Investigators from the U.S. Government Accountability Office (GAO) talked to 18 carriers that provide “non-excepted abortion benefits” through a total of 246 exchange QHPs. Only one was charging separately for abortion benefits, according to John Dicken, a GAO director.

The issuers said actual abortion claim costs ranged from about 10 cents per enrollee per month to $1.10 per enrollee per month.

Dicken summarized the investigators’ work in a QHP abortion benefits report sent to House Republican leaders.

PPACA includes an exception that lets QHP issuers use PPACA subsidy money to pay for abortions when a pregnancy is the result of rape or incest, or the life of the pregnant woman would be endangered if the abortion were not performed.

Twenty-three states limit QHPs’ ability to cover “non-excepted” abortions — elective abortions; 28 do not. In the 23 states with restrictions, 17 prohibit QHPs from covering any elective abortions, and six let QHPs cover elective abortions only in specified circumstances, such as circumstances in which continuing a pregnancy could cause irreversible harm to a pregnant woman’s body, Dicken says.

In the 28 states with no state restrictions on QHP coverage of elective abortions, eight states — Delaware, Illinois, Iowa, Minnesota, Nevada, New Hampshire, West Virginia and Wyoming — have no QHPs that cover elective abortions.

In 15 of the 28 states, some QHPs cover elective abortions, and in five of the states — Connecticut, Hawaii, New Jersey, Rhode Island and Vermont — all QHPs based in those states cover elective abortions.
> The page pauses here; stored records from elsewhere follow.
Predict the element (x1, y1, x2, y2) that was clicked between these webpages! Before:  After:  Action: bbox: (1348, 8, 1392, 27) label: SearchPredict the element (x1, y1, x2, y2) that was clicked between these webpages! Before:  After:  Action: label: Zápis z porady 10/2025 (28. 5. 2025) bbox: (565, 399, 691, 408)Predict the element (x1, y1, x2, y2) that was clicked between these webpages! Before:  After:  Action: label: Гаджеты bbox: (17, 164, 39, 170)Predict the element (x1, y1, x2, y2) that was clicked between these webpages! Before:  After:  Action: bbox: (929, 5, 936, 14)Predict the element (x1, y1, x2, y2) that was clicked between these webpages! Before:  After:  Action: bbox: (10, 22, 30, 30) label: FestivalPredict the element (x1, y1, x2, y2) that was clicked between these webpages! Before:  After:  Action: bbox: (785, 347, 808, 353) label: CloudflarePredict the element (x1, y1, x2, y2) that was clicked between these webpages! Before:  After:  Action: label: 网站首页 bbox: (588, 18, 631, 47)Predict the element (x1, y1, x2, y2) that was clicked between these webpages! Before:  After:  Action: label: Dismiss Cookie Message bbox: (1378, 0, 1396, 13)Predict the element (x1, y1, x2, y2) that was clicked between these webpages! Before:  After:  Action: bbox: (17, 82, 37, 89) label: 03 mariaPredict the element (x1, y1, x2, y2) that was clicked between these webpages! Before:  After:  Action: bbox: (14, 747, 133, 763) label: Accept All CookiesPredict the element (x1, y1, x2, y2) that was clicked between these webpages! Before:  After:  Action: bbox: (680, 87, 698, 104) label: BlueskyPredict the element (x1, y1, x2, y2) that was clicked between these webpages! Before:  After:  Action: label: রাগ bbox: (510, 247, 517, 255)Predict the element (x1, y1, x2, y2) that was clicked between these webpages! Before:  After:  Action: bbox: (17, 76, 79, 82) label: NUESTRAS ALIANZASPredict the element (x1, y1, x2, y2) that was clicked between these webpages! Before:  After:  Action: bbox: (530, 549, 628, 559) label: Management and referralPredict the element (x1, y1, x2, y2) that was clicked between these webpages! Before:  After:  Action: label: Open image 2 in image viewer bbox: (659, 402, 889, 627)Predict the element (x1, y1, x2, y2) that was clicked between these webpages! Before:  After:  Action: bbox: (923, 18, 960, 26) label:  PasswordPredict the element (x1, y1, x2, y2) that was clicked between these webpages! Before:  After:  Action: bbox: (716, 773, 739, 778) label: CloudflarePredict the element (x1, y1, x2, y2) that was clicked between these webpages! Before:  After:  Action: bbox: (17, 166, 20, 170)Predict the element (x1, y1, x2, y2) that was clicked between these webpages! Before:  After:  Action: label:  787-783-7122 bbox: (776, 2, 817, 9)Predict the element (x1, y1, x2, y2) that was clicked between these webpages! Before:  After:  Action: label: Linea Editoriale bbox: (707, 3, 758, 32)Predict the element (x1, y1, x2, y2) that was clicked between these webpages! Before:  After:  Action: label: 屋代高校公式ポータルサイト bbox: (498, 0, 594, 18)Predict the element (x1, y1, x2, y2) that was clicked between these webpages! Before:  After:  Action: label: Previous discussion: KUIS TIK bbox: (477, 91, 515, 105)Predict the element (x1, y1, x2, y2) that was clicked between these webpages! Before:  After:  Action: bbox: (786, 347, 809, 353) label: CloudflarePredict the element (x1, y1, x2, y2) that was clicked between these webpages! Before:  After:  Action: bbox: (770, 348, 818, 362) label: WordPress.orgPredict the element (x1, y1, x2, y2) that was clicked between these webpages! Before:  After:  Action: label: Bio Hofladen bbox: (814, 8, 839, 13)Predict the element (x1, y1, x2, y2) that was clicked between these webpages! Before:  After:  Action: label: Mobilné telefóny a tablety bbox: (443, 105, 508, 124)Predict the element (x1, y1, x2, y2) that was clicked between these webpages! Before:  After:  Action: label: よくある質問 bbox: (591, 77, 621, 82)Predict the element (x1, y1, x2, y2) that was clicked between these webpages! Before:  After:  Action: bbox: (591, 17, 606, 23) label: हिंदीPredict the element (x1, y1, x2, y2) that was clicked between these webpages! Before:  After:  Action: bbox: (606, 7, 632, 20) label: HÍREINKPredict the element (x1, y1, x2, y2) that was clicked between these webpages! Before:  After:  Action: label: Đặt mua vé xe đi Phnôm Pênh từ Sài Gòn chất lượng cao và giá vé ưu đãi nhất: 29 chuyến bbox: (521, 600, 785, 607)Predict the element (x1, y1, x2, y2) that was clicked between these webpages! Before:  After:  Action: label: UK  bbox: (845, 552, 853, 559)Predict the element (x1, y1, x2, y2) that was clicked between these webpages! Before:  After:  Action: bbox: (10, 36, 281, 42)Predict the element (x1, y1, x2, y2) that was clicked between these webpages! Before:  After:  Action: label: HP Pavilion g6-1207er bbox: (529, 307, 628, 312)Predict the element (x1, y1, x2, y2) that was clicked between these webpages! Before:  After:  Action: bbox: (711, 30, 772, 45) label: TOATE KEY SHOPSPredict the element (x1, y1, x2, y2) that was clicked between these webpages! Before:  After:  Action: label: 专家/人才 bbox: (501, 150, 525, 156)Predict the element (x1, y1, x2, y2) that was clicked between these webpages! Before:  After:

To get a QHP that does cover elective abortions in those states, a consumer must sign up for a multi-state plan based in another state.

The investigators found 1,036 QHPs in the 28 states that cover elective abortions and 1,062 QHPs in those states that do not cover elective abortions.

Although most of the issuers in the 18-issuer sample have been violating the PPACA abortion benefits premium rules, the issuer sample is a non-random sample, and the GAO cannot make any estimates for all QHP issuers based on the results from the sample, Dicken says.

Officials at the U.S. Department of Health and Human Services (HHS) said in a response that states and state insurance commissioners are responsible for enforcing the PPACA abortion benefits payment rules. 

HHS may have to do a better job of explaining the rules to states and issuers, HHS officials said.